Extrait du texte:
┄┄┄┄┄┄

Juste après le Big Bang, la température du fond cosmologique était assez haute pour maintenir les baryons dans un état de plasma, puis elle est tombée en raison de l’expansion adiabatique de l’Univers. Environ 400 000 ans après le Big Bang, les protons se sont recombinés avec les électrons libres pour former des atomes d’hydrogène neutres: c’est le premier changement de phase de l’Univers. Le rayonnement du fond cosmologique (CMB) émis pendant cette recombinaison nous indique que la formation des structures dans l’Univers démarre avec un champ très homogène en densité. Puis l’Univers entre dans l’âge sombre, qui dure jusqu’à ce que les premiers objets liés gravitationnellement se forment et émettent la première lumière. Les premières étoiles étaient enfouies dans un Milieu InterGalactique (IGM) principalement neutre, mais le rayonnement UV des premières étoiles a commencé à réioniser l’IGM. C’est le deuxième changement de phase de l’Univers, de l’état neutre à l’état ionisé (quand l’Univers avait entre 1 et 7 pourcents de son âge), appelé l’époque de réionisation.

L’époque de réionisation commence à la naissance des premières étoiles. Nous ne savons pas exactement quand les premières étoiles se sont formées, ceci n’est pas donné dans les simulations, par manque de dynamique et de résolution spatiale. La fin de la réionisation devrait se produire au redshift z 6, comme le prouve l’observation des spectres d’absorption des quasars distants, indiquant un IGM complètement ionisé après ce redshift. Observer et explorer l’IGM pendant l’époque de réionisation est très important pour étudier la formation des premières étoiles et des premiers quasars.

┄┄┄┄┄┄

Données présentées:

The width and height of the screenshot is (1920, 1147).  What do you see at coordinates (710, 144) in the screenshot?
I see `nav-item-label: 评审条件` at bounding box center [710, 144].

┄┄┄┄┄┄

Travail demandé:
1. Répondez aux questions suivantes sur l'extrait consacré à l'époque de réionisation.
(a) Environ combien de temps après le Big Bang les protons se sont-ils recombinés avec les électrons libres ?
(b) Qu'est-ce qui a commencé à réioniser l'IGM ?
(c) Quelle observation indique un IGM complètement ionisé ?
2. Dans l'extrait sur l'époque de réionisation, recopiez le passage qui commence aux mots « L’époque de réionisation commence » et qui s'arrête après « des premiers quasars. », en substituant « décalage vers le rouge » à « redshift ».
Le matériel fourni n'est d'aucune utilité pour ce travail.

Corrigé:
1.
(a) Environ 400 000 ans après le Big Bang.
(b) Le rayonnement UV des premières étoiles.
(c) L'observation des spectres d'absorption des quasars distants.

2.
L’époque de réionisation commence à la naissance des premières étoiles. Nous ne savons pas exactement quand les premières étoiles se sont formées, ceci n’est pas donné dans les simulations, par manque de dynamique et de résolution spatiale. La fin de la réionisation devrait se produire au décalage vers le rouge z 6, comme le prouve l’observation des spectres d’absorption des quasars distants, indiquant un IGM complètement ionisé après ce décalage vers le rouge. Observer et explorer l’IGM pendant l’époque de réionisation est très important pour étudier la formation des premières étoiles et des premiers quasars.